BITUNG, SULAWESION.COM – Kebijakan dibukanya kembali keran ekspor pasir laut oleh pemerintah pusat menuai pro dan kontra di daerah.
Merespon hal itu, Ketua Pimpinan Cabang (PC) Ikatan Mahasiswa Muhammadiyah (IMM) Kota Bitung Excel Syachrul Paneo menilai, alasan pemerintah mumbuka kembali ekspor pasir laut terlalu mengada-ada.
Excel menjelaskan, dalih pemerintah selama ini bahwa penyeludupan pasir laut marak terjadi sehingga Presiden Joko Widodo membuka keran lewat menerbitkan Peraturan Pemerintah (PP) Nomor 26 Tahun 2023 tentang Pengelolaan Hasil Sedimentasi di Laut.
“Hingga saat ini, kebijakan pemerintah itu tak kunjung menjawab secara gamblang apa landasan penerbitan PP tersebut,” tegasnya.
Jika alasan pemerintah ingin menghentikan penyelundupan, tutur Excel, semestinya pemerintah memperkuat penegakan hukum, bukan ekspor.
“Pembukaan keran ekspor jelas bukan solusi untuk persoalan penyelundupan. Yang terjadi justru hanya akan meningkatkan eksploitasi atau pengerukan pasir laut sehingga lingkungan semakin rusak serta bakal berdampak pada nelayan lokal,” tuturnya.

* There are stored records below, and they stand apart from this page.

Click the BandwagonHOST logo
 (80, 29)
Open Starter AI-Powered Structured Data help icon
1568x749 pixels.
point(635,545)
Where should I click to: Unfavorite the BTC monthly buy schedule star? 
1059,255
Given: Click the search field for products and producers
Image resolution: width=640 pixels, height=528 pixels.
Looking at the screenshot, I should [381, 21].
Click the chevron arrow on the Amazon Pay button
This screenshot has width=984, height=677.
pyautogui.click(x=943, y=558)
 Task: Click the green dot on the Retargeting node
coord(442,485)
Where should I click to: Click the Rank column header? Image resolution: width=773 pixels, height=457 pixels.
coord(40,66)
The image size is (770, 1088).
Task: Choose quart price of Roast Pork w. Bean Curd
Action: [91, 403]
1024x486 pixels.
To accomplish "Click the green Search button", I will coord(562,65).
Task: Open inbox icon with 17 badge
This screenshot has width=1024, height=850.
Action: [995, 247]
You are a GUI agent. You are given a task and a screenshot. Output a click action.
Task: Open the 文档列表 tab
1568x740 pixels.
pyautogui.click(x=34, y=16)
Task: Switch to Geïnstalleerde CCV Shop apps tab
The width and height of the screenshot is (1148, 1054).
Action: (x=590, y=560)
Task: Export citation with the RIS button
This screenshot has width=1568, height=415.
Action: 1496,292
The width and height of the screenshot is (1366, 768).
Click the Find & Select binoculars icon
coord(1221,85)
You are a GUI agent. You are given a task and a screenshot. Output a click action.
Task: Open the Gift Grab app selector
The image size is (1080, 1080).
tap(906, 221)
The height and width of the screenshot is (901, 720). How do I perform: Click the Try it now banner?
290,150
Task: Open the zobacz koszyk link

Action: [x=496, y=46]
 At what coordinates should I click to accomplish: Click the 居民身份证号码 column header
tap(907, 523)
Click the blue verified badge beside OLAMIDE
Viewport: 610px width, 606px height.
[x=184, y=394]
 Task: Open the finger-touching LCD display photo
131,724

Ia juga menambahkan, di kota Bitung kasus-kasus penyeludupan pasir lewat pertambangan Galian C ilegal dan reklamasi yang dilakukan oleh sejumlah perusahan ternama dengan izin yang tidak transparan telah terjadi sejak lama. Dan itu adalah hasil dari pembiaran negara karena lemahnya pengawasan.
“Apa lagi ditambah dengan kebijakan seperti itu, maka jangan harap narasi besar yang selama ini pemerintah bangun untuk menjkadikan Indonesia sebagai poros maritim di dunia bakal tercapai,” ucapnya.
Salah satu nelayan, Malik (49) warga Kelurahan Wangurer juga ikut menanggapi adanya kebijakan tersebut. Menurut pria yang telah miliki 4 orang anak itu mengaku, kebijakan itu jika dilakukan di kota Bitung dapat mengancam hajat hidup nelayan.
“Kalau adanya pengerukan pasir dilaut, pasti dampaknya ke nelayan. Baik itu dari sisi pendapatan dan bencana alam yaitu, abrasi,” katanya.
Malik membeberkan, jika pendapatan nelayan berkurang, secara tidak langsung pengusaha yang bergerak dibidang perikanan bakal terdampak akibat hasil tangkapan nelayan yang berkurang karena ekosistem laut terganggu.
“Sedangkan tidak adanya pengerukan laut, saat ini sulit mendapatkan tangkapan ikan, apalagi kebijakan itu dijalankan di kota Bitung. Lebe mati nelayan,” beber Malik.
Kepala Dinas Lingkungan Hidup (DLH) Kota Bitung Merianti Dumbela, saat diminta menanggapi adanya kebijakan pemerintah pusat itu tidak mau berkomentar lebih.
“Itu bukan kewenagan kami. Saya no komen ya,” singkatnya.
Peryataan Dumbela berbeda dengan Kepala Dinas Perikanan Kota Bitung, Sadat Minabari. Menurutnya, fungsi pengendalian pemanfaatan sumber daya alam harus dikontrol dengan sistem perizinan yang menunjang pembangunan berkelanjutan dan berwawasan lingkungan.
“Artinya, selama itu punya izin dan sesuai dengan kaidah lingkungan boleh-boleh saja dilakukan pemanfaatan pasir. Tapi, di Bitung belum ada pengerukan pasir,” katanya.
Ia tidak menampik, penambangan pasir laut yang tidak terkendali akan menyebabkan kerusakan ekosistem pesisir dan laut serta juga berdampak kepada nelayan.
“Maka dari itu perlu diperhatikan dengan kesesuaian tata ruang laut yakni, Rencana Zonasi Wilayah Pesisir dan Pulau-pulau Kecil (RZWP3K) yang ada,” tukasnya.